Improving Immunosuppressive Therapy in Heart Transplantation

Study Description
Brief Summary:

Cardiac allograft rejection (CAR) occurs in 30% to 40% of transplant recipients within the first year post-transplant, and carries an increased risk of both acute graft failure and reduced graft longevity. Because of the high morbidity of CAR when diagnosed after symptoms develop, surveillance endomyocardial biopsy (EMB) has been included in heart transplantation guidelines since 1990. Although EMB is the established gold standard for the diagnosis of CAR, the clinical utility of EMB using standard hematoxylin and eosin (H&E) histologic analysis is limited by marked inter-observer variability and significant discordance between the histologic grade and clinical impression of CAR severity.

On the other hand, Tacrolimus (TAC), one of the most important immunosuppressant drug and widely used for the prevention of rejection after solid organ transplantation (SOT), is considered a critical dose drug: too low exposure to TAC may result in under-immunosuppression and acute rejection, whereas overexposure puts patients at risk for toxicity.
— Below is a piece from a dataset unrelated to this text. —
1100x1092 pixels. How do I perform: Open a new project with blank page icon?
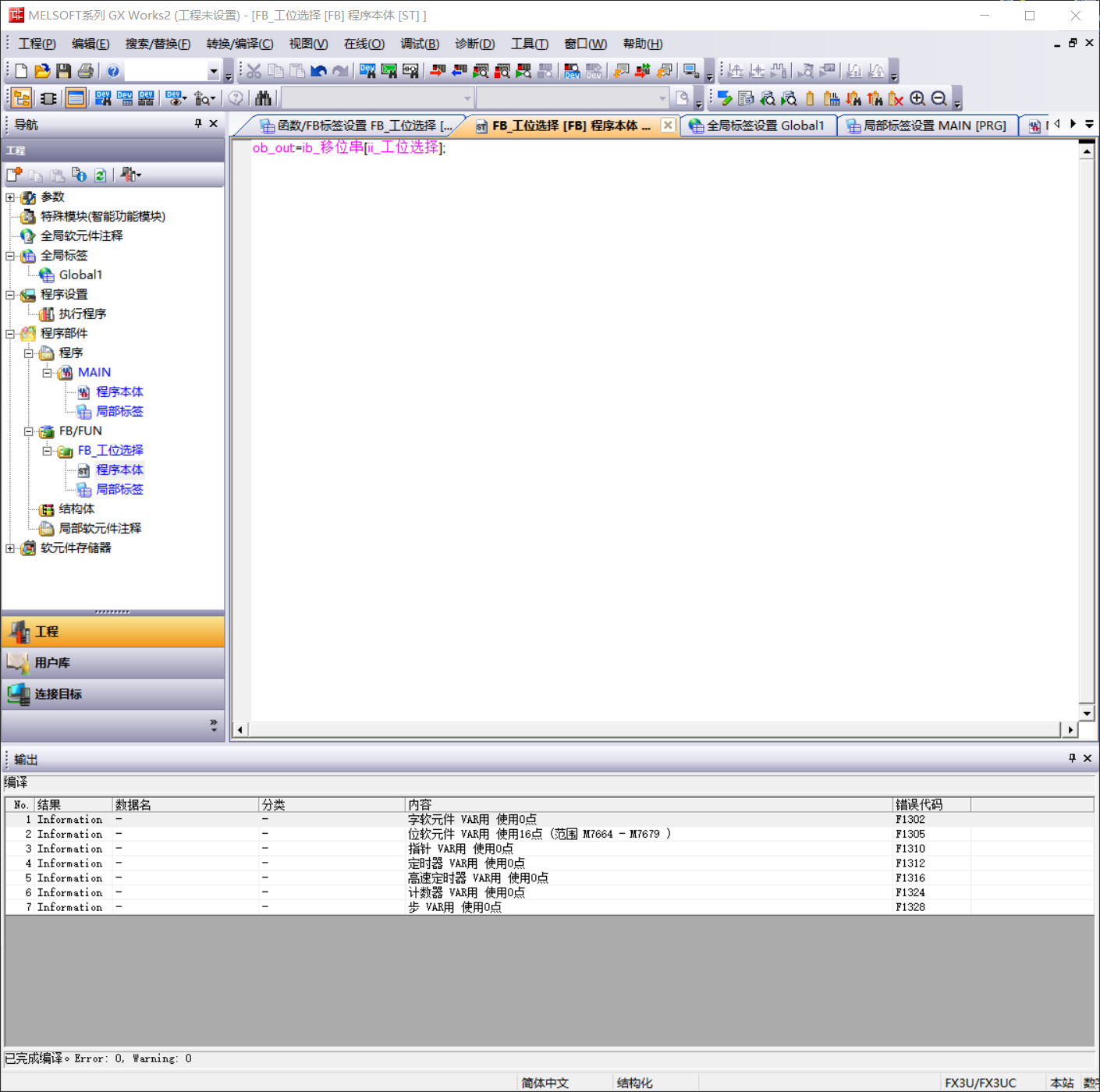click(21, 71)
Tac concentrations, in whole-blood, are considered therapeutic when maintained in the range 5 and 20 ng/mL. In addition to being highly variable inter-individually, TAC pharmacokinetics can also be variable within individual patients.

Although in recent years significant decrease of rejection post SOT has been observed, there is space for further modulation of immunosuppressive therapy, in order to reduce the most common adverse side effects (nephrotoxicity, diabetes, osteoporosis, cardiovascular disease, infections and malignancies), to improve the patients quality of life and to better individualize their therapies. Tac. Unfortunately, a clear correlation between TAC whole blood concentration and acute rejection risk has not yet been defined.


Condition or disease
Rejection Heart Transplant Immunosuppression

Detailed Description:

Monocentric and Observational Study

- Longitudinal Prospective

The study considers the collection of the following samples:

  • a single whole blood sample, 3-5 mL in EDTA for Pharmacogenetics,
  • 10 mL whole blood sample in lithium-heparin for Tac quantification in PBMC collected at each time-point scheduled for routine follow-up visits: day +15 and month 1, 3, 6, 12 post transplant
  • About 1 mg cardiac tissue samples (from cardiac biopsies), collected by standard procedure adopted at the Transplant Center of CardiacSurgery at each time-point scheduled for routine follow-up visits: day +15 and month 1, 3, 6, 12 post transplant

Each blood sample and biopsy specimen will be identified and labeled with an alphanumeric code, whose decoding matrix will be kept by dedicated personnel at the U.O.C. Cardiac Surgery, Department of Intensive Medicine.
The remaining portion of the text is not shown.